O sea, que nos iría mejor siendo cristianos. Buenos cristianos, arrepentidos cada día y vueltos a levantar.
Eso mismo decía San Agustín desde el siglo IV, defendiendo a la Iglesia en una carta dirigida a Marcelino, presidente de la colación de Cartago. Ahí argumenta en favor del cristianismo, explicando que la doctrina de Jesucristo no solo no es enemiga de la res publica —algo de lo que la acusaban los paganos—, sino que es su mejor aliado, ya que hace a los hombres notablemente mejores:
Por tanto, los que dicen que la doctrina de Cristo es contraria a la república ¡que nos den un ejército tal de soldados tales cuales los exige la doctrina de Cristo! ¡Que nos den gobernantes, maridos, cónyuges, padres, hijos, señores, siervos, reyes, jueces, contribuyentes y exactores del fisco tales cuales los quiere la doctrina cristiana, y atrévanse entonces a decir que es enemiga de la república! ¡Es más, no duden en reconocer que si se la obedeciera, sería de gran salud para la república! […] En este lodazal de pésimas costumbres y de una antigua disciplina ya perdida, hubo de acudir a nuestro socorro la autoridad celeste para persuadirnos la pobreza voluntaria, la continencia, la benevolencia, la justicia, la concordia, la verdadera piedad y el resto de luminosas y vigorosas virtudes vitales, y esto no sólo con el fin de llevar esta vida con suma honestidad, ni tampoco solo para lograr la concordia social de la ciudad terrena, sino también para alcanzar la salvación eterna y la res publicaceleste y divina de la que nos hacen ciudadanos la fe, la esperanza y la caridad, de modo que, mientras peregrinemos lejos de ella, soportemos —si no podemos corregirlos— a aquellos que quieren mantener en pie sobre la impunidad de los vicios una res publica que los primeros romanos fundaron y aumentaron sobre las virtudes. […] Mostró así Dios, en el opulentísimo e ilustre Imperio Romano, cuánto valían las virtudes civiles sin la vera religio, para que se entendiese que, si esta se une a aquéllas, se generan hombres ciudadanos de otra ciudad cuyo rey es la verdad, cuya ley es la caridad y cuya norma es la eternidad» (Epistulae, 138, 15.17).

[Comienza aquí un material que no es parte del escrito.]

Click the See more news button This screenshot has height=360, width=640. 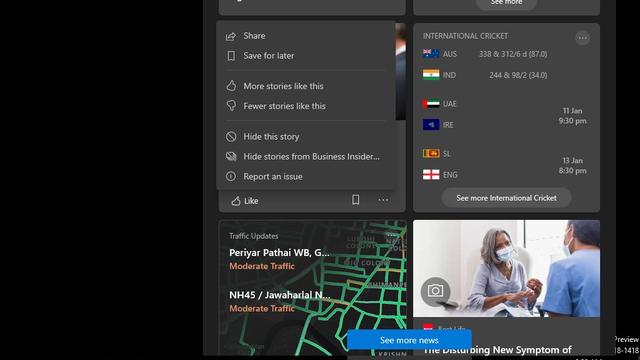[x=409, y=340]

En vivir así consiste el cristianismo. Y esa era la única cosa necesaria. Por eso decía el doctor de la Iglesia San Juan Damasceno —un hombre de vida santa y escritos especialmente brillantes e instructivos sobre la doctrina católica— en el siglo VIII:
Cristo nos ha dejado para que fuésemos como lámparas; para que nos convirtiéramos en maestros de los demás; para que actuásemos como fermento: para que viviéramos como ángeles entre los hombres, como adultos entre los niños, como espirituales entre gente solamente racional; para que fuésemos semilla; para que produjéramos fruto. No sería necesario abrir la boca, si nuestra vida resplandeciera de esta manera. Sobrarían las palabras, si mostrásemos las obras. No habría un solo pagano, si nosotros fuéramos verdaderamente cristianos.
Adaptarse o morir. En efecto: el mundo debe adaptarse. Y no la Iglesia. Al menos en lo fundamental.

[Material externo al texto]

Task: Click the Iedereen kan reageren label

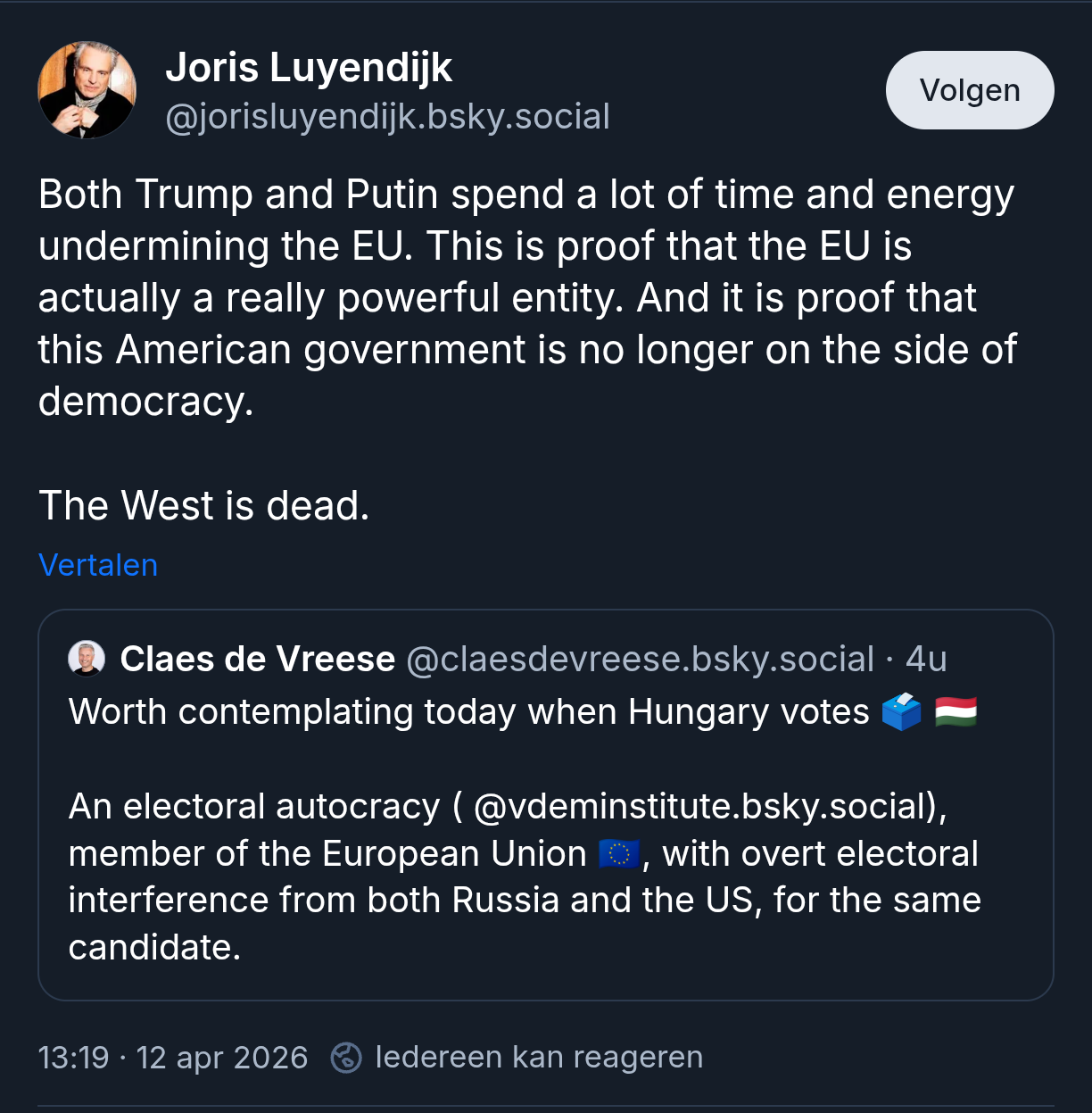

Así pues, conviene que los católicos tengan dos cosas: vida recta con Dios y lo demás, y sentido de misión que les lleve a formarse muy bien para explicar al mundo en qué consiste ser hombre y mujer en pleno siglo XXI. Para no confundir cosas accidentales —si los curas llevan sotana o no— con cosas substanciales, intocables, del depósito de la fe. Casi nada.

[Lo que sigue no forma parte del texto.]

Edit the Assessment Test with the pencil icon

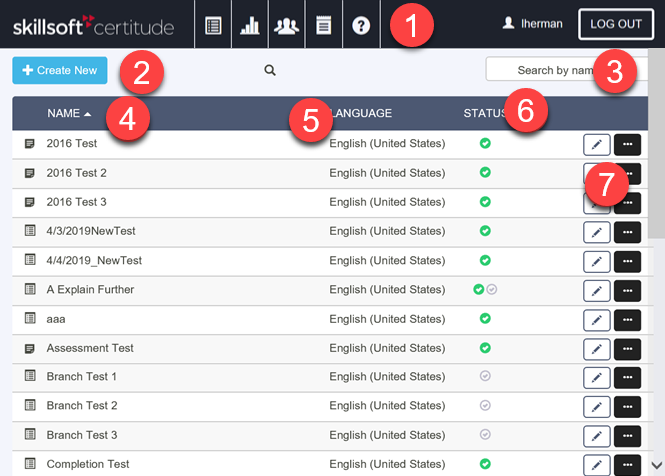596,349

Así pues, conviene que los católicos tengan dos cosas: vida recta con Dios y lo demás, y sentido de misión que les lleve a formarse muy bien para explicar al mundo en qué consiste ser hombre y mujer en pleno siglo XXI. Para no confundir cosas accidentales —si los curas llevan sotana o no— con cosas substanciales, intocables, del depósito de la fe. Casi nada.